Maybe it’s a lesson that everyone can buy in to: if you reduce your weight, you’ll consume less. (This obviously works the other way around.) Perhaps the new Volkswagen Golf (and VW’s new fleet) will serve as inspiration beyond simply improving gas mileage to other areas of everyday life, too (like eating less).
The weight improvements announced by Volkswagen are impressive and useful; the company has lopped 220 pounds off the frame of its forthcoming seventh-generation Golf. Use of stronger steel has minimized metal content, leading to a 23% drop in fuel consumption. These improvements will be shared across 40 additional small and mid-size models, helping reduce production costs and manufacturing time.
That means customers will likely see lower prices for base models of Volkswagens (the money the company saves will be used to upgrade in-car entertainment and help fund new vehicle development). U.S. customers will have to wait for these lightweight Golfs until 2014, though, as VW plans to continue selling the sixth-generation Golf through next year here in the States. When you’re ready to buy one in the States, check out VW of Santa Monica.

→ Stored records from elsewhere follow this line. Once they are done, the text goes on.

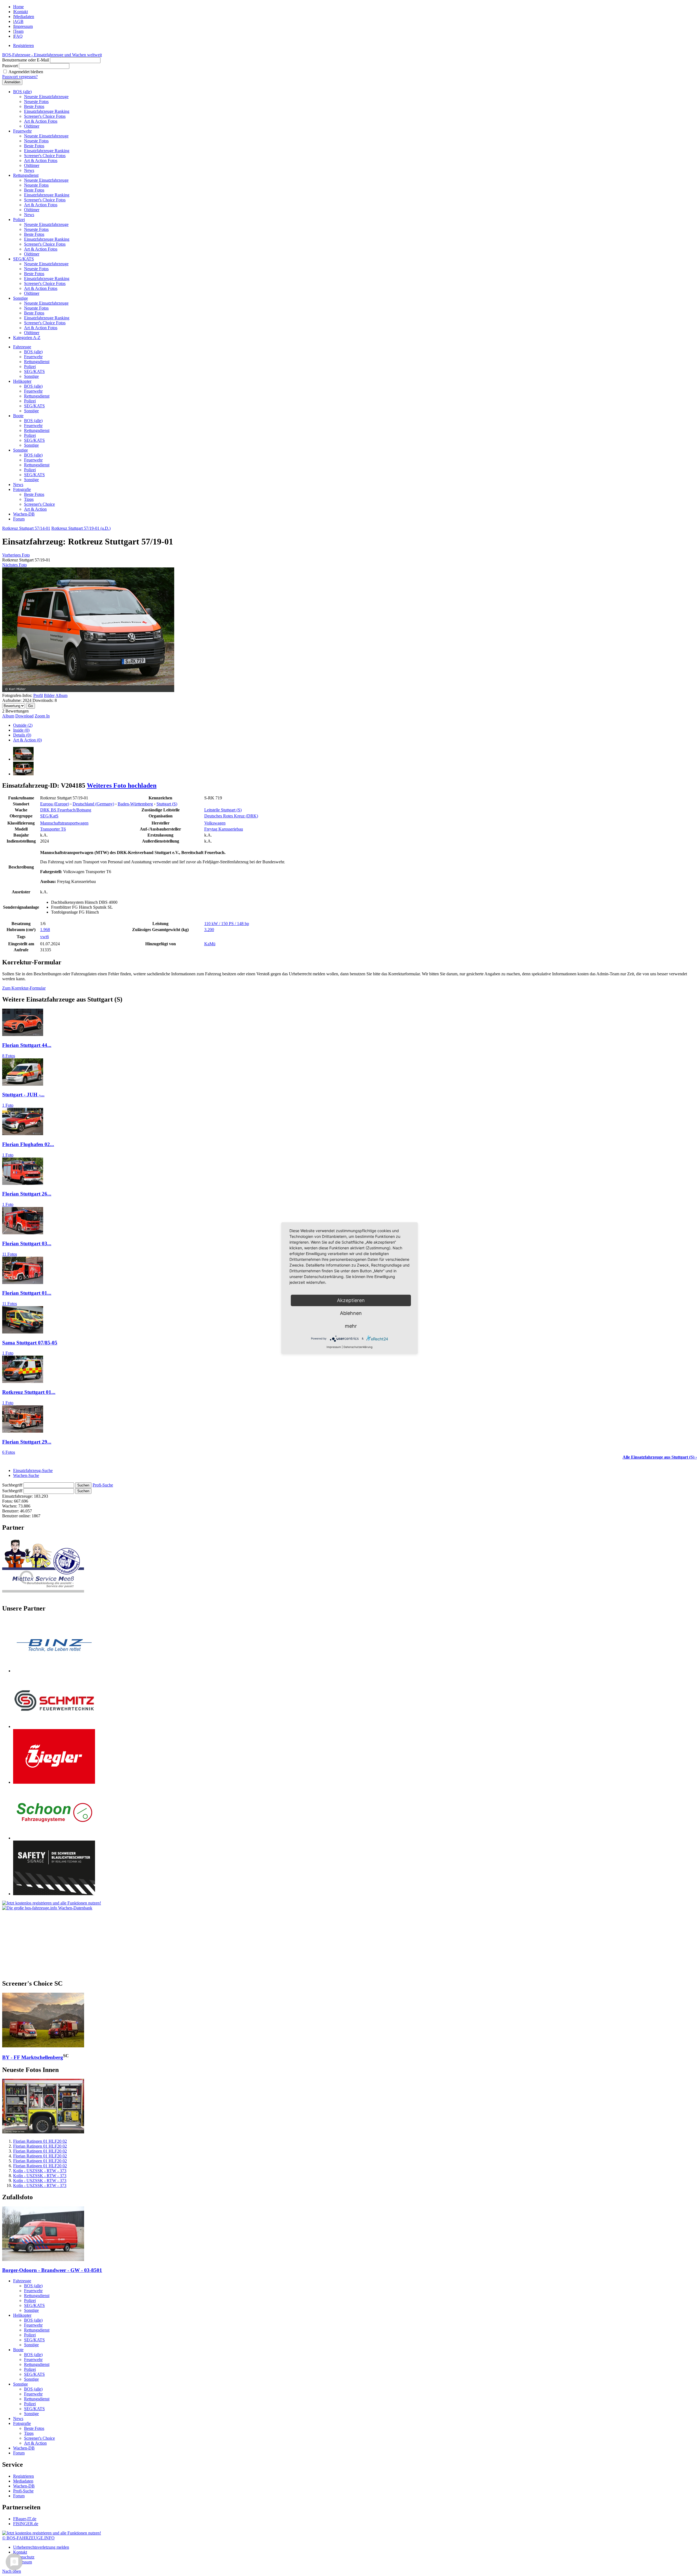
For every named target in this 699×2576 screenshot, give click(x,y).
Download (24, 716)
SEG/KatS (49, 816)
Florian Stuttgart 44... (26, 1045)
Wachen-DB (24, 514)
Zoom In (42, 716)
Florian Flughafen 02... (28, 1144)
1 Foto (7, 1105)
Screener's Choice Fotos (45, 116)
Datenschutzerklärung (357, 1347)
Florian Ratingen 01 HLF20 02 (40, 2141)
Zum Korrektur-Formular (24, 988)
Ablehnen (351, 1313)
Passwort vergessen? (20, 76)
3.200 (209, 929)
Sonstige (20, 298)
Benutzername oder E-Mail (25, 60)
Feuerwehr (22, 131)
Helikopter (22, 381)
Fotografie (22, 489)
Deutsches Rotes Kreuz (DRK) (231, 816)
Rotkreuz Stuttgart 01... (28, 1392)
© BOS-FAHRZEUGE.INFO (28, 2538)
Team (18, 31)
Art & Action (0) (27, 740)
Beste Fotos (34, 106)
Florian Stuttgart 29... (26, 1442)
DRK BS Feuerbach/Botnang (65, 810)
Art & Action (35, 509)
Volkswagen (215, 823)
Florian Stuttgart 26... (26, 1194)
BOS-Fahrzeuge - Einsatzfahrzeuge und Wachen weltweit (52, 54)
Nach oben (11, 2571)
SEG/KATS (23, 259)
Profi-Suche (103, 1485)
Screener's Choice (39, 504)
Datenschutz (23, 2557)
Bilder (49, 695)
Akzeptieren (351, 1300)
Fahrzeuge (22, 347)
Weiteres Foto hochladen (121, 785)
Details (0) (22, 735)
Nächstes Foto (14, 565)
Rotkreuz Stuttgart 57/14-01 (26, 528)
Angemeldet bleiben (25, 71)
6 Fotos (8, 1452)
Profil (38, 695)
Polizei (19, 219)
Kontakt (21, 11)
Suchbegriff (12, 1485)
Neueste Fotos (36, 101)
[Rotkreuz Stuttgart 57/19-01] (23, 759)
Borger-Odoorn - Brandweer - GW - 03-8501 (52, 2270)
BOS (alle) (22, 91)
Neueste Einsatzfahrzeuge (46, 96)
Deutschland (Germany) (93, 804)
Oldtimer (31, 126)
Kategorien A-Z (26, 337)
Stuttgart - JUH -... (23, 1094)
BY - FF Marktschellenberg (32, 2057)
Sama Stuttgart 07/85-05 (29, 1343)
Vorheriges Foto (16, 555)
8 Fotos (8, 1055)
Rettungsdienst (25, 175)
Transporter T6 (53, 829)
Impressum (23, 26)
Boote (18, 415)
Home (18, 6)
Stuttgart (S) (166, 804)
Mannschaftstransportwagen (64, 823)
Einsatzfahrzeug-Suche (33, 1470)
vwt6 (44, 936)
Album (61, 695)
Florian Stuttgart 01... (26, 1293)
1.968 (45, 929)
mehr (351, 1326)
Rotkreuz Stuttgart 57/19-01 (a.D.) (81, 528)
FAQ (18, 36)
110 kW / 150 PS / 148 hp (226, 923)
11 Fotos (9, 1254)
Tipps (29, 499)
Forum (19, 519)
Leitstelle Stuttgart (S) (223, 810)
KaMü (209, 943)
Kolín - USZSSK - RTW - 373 (39, 2170)
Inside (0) (21, 730)
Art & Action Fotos (40, 121)
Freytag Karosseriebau (223, 829)
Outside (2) (22, 725)
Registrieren (23, 45)
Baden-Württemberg (135, 804)
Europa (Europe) (54, 804)
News (29, 170)
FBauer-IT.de (24, 2518)
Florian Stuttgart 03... (26, 1243)
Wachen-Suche (26, 1475)
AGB (18, 21)
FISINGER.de (25, 2523)
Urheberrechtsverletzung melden (41, 2547)
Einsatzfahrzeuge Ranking (46, 111)
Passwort (10, 65)
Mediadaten (24, 16)
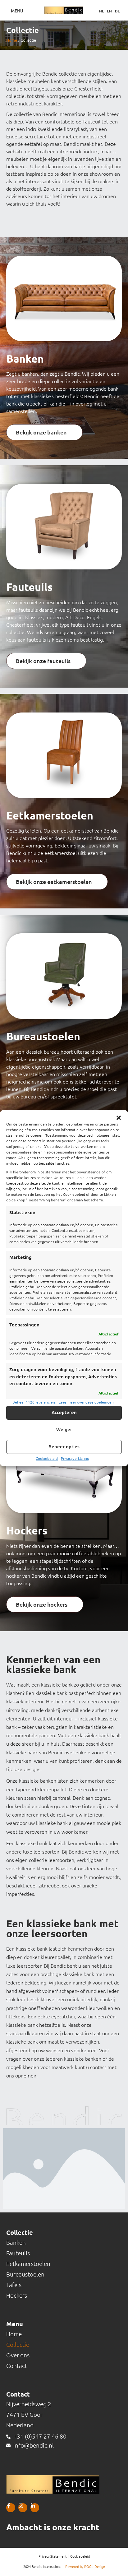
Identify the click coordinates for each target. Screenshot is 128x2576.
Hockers (16, 2295)
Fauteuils (18, 2253)
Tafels (13, 2284)
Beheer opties (64, 1446)
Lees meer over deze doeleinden (86, 1402)
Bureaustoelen (25, 2274)
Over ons (18, 2355)
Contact (16, 2365)
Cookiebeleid (47, 1458)
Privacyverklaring (75, 1458)
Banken (16, 2242)
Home (11, 40)
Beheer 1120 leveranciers (34, 1402)
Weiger (64, 1429)
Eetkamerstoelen (28, 2263)
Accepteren (64, 1412)
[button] (119, 1118)
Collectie (17, 2344)
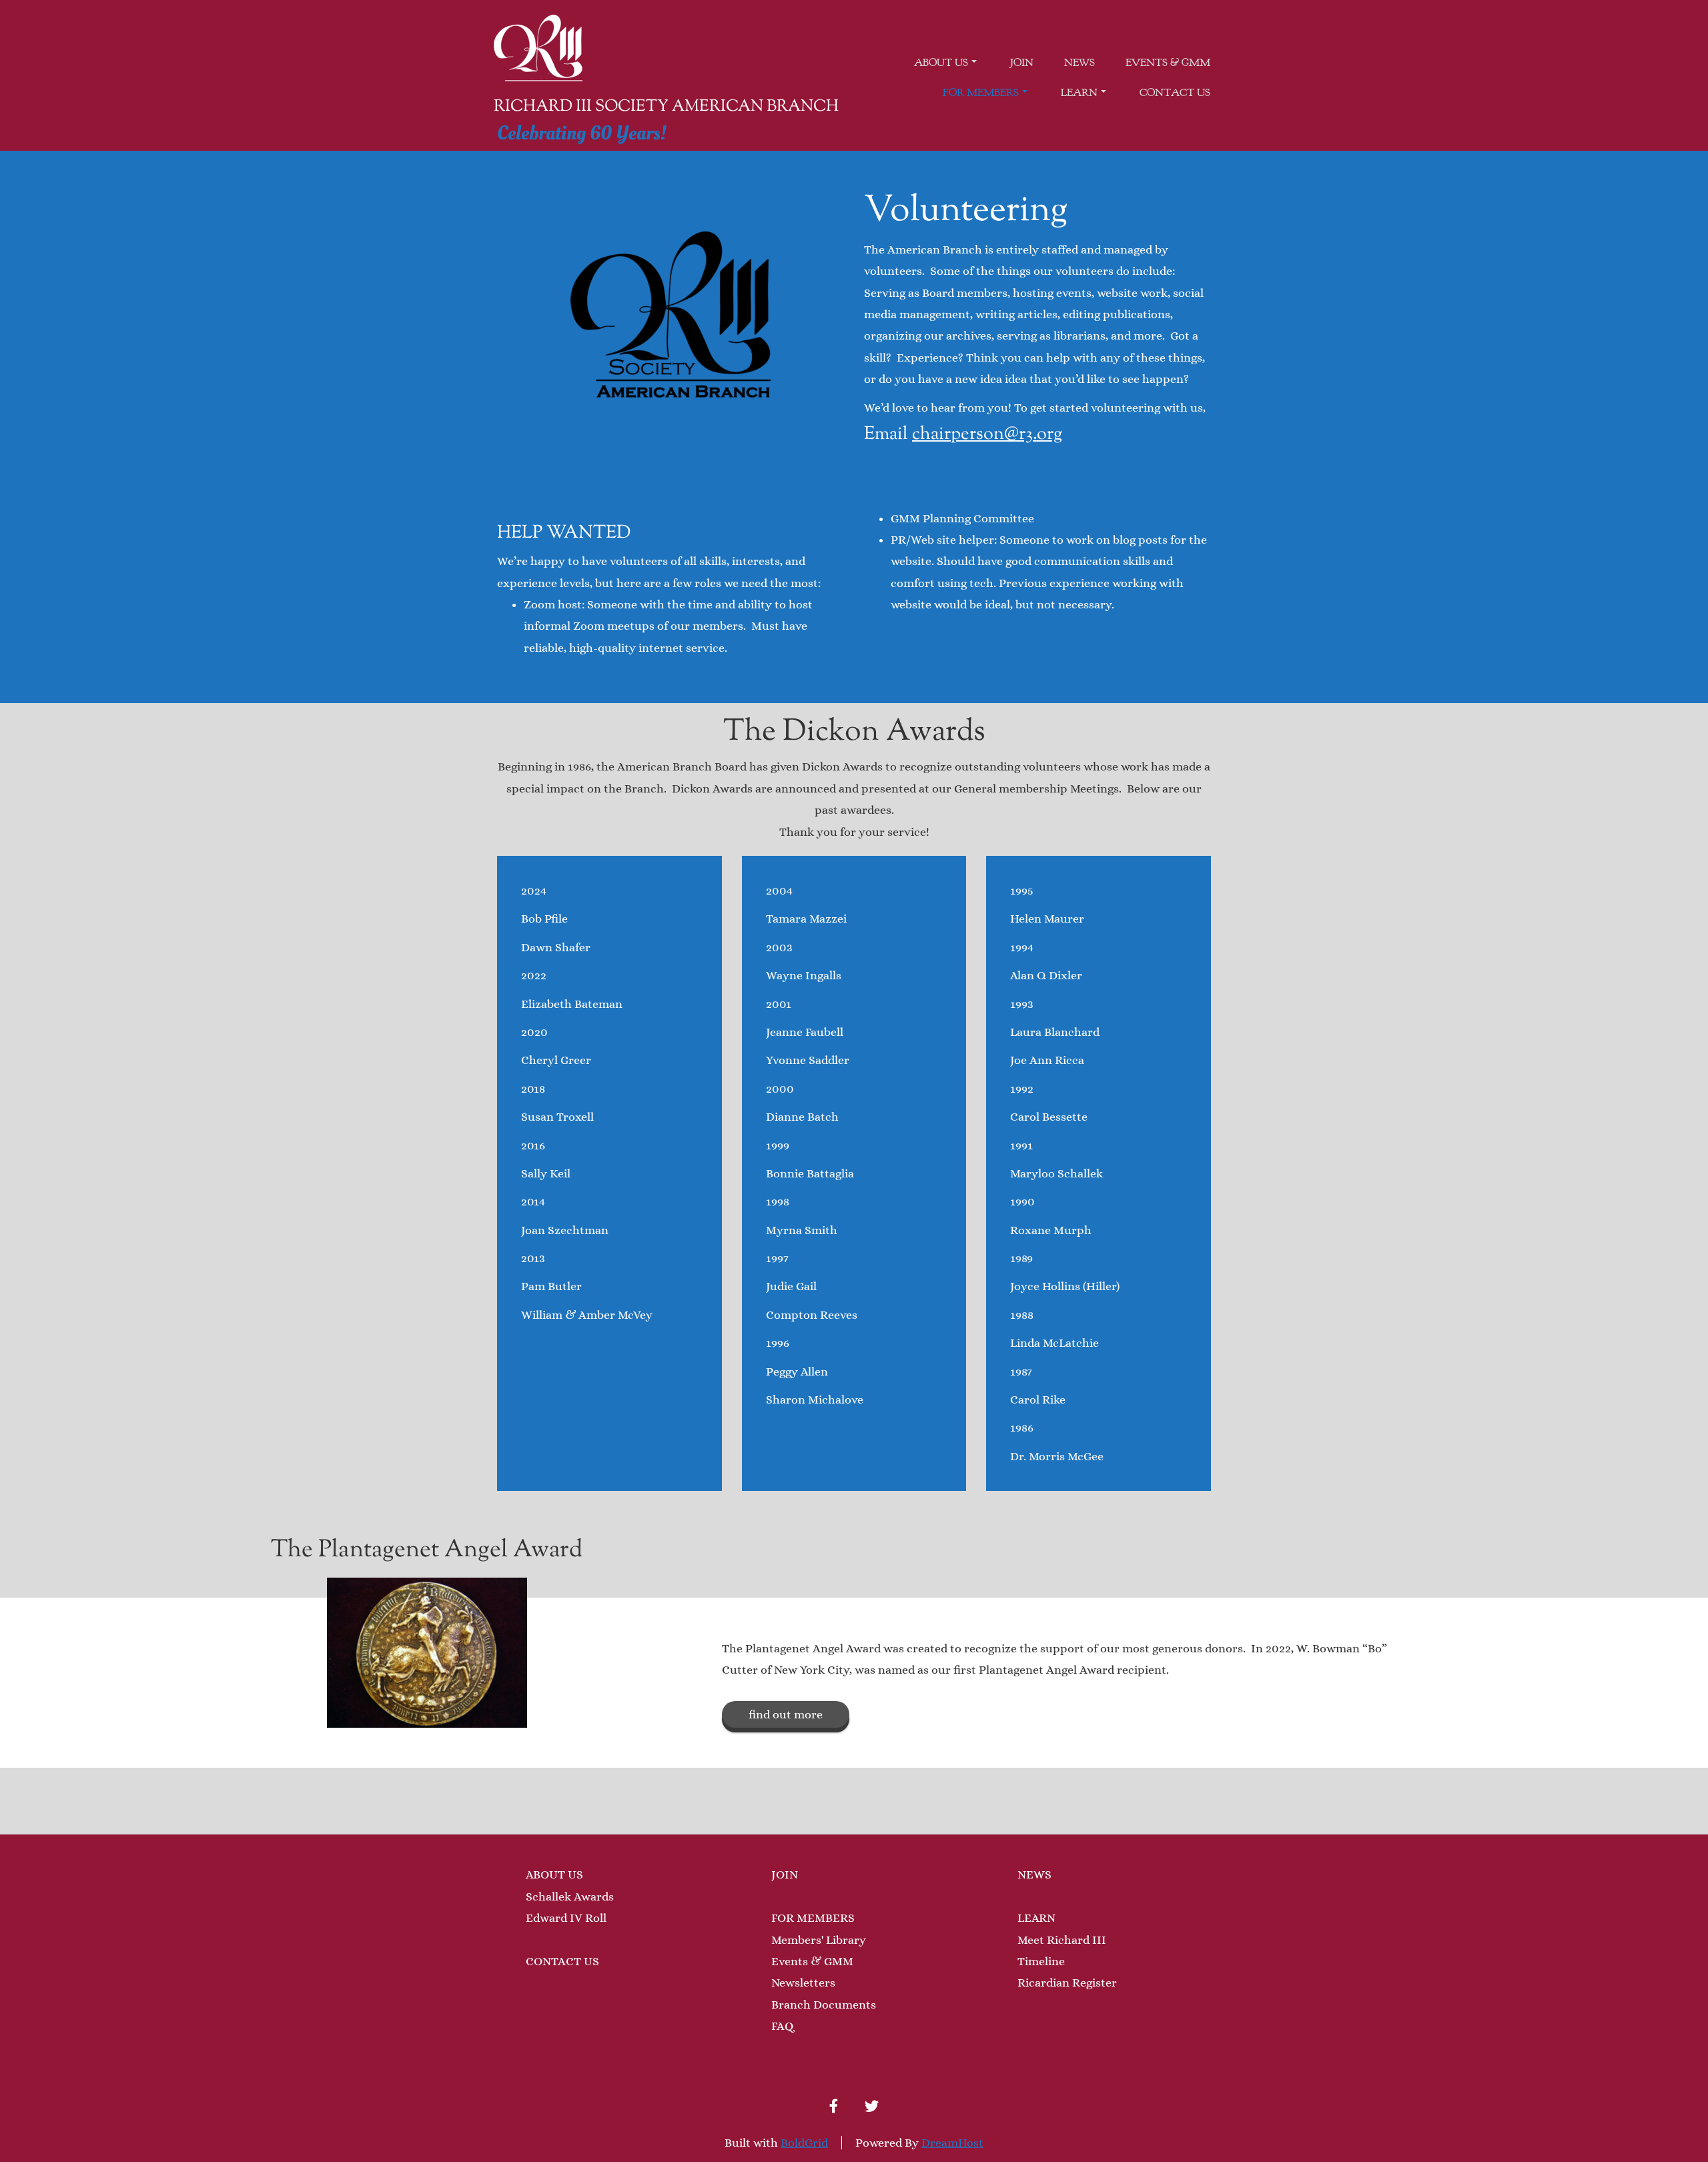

All told, the Golf will be lighter, more fuel-efficient, and will churn out 13.9% less CO2 per car.
(Why haven’t car companies figured out the benefits of lighter cars earlier? The new Audi A3 is 176 pounds lighter, and Peugot’s compact car weighs 220 pounds less than the previous iteration. We’re only doing this now?)
All these extras will only help increase Golf sales in Europe, where 493,855 were purchased in 2011, making it the best-selling car in the region.
A lighter society is a happier society!